DIRECTION:
Pick out and copy each line in the items below that contains the string "plus". Letter case must match.

#####

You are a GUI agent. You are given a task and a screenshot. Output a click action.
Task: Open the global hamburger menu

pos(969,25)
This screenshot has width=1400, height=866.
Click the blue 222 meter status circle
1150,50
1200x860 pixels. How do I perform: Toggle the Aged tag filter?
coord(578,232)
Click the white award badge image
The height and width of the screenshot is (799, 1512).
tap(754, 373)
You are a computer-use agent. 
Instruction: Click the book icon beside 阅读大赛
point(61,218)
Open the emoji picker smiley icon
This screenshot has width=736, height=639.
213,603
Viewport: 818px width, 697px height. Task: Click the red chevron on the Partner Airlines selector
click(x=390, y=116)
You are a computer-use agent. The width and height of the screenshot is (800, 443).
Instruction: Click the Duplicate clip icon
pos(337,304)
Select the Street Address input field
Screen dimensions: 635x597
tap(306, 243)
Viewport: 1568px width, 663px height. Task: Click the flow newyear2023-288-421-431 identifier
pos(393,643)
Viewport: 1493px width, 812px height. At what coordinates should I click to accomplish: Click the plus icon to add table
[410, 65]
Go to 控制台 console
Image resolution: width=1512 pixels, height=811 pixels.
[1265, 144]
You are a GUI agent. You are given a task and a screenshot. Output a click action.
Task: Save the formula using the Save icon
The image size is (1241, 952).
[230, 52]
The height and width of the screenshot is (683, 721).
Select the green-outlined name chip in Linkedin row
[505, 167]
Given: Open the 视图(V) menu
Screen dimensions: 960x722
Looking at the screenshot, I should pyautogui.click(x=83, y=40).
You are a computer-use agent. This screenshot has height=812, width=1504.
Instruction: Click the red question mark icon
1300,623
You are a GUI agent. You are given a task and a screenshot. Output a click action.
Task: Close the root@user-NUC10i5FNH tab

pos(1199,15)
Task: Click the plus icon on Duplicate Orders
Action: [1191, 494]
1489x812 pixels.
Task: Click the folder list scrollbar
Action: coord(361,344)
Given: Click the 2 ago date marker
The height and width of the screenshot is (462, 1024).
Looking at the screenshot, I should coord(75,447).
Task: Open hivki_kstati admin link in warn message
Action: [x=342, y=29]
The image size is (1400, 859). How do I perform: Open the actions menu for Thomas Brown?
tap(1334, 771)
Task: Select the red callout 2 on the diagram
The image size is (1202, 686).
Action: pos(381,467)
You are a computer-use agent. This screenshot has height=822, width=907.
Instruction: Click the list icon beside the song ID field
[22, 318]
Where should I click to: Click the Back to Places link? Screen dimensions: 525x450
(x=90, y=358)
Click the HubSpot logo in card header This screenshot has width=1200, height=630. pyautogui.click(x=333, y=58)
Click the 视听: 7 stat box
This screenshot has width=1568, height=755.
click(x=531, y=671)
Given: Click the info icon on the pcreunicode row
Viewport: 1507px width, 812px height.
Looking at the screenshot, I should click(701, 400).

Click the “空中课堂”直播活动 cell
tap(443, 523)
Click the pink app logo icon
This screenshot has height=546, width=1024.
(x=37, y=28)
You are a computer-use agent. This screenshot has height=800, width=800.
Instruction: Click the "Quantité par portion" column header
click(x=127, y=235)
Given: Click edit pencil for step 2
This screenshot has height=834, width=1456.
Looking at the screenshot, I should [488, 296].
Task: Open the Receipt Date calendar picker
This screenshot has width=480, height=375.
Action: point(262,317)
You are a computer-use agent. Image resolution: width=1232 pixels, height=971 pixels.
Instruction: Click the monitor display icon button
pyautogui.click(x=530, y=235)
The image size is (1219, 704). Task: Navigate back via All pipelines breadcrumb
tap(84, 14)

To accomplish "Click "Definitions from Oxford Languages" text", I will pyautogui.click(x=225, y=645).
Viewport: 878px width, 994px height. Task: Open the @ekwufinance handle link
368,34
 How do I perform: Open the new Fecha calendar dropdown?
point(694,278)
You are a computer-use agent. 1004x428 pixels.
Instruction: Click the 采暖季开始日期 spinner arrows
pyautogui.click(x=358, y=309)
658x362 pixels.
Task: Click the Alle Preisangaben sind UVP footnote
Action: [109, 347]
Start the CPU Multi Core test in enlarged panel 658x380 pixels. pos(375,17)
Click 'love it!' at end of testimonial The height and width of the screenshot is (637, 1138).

#####

EXERCISE RESPONSE:
Viewport: 1493px width, 812px height. At what coordinates should I click to accomplish: Click the plus icon to add table
Task: Click the plus icon on Duplicate Orders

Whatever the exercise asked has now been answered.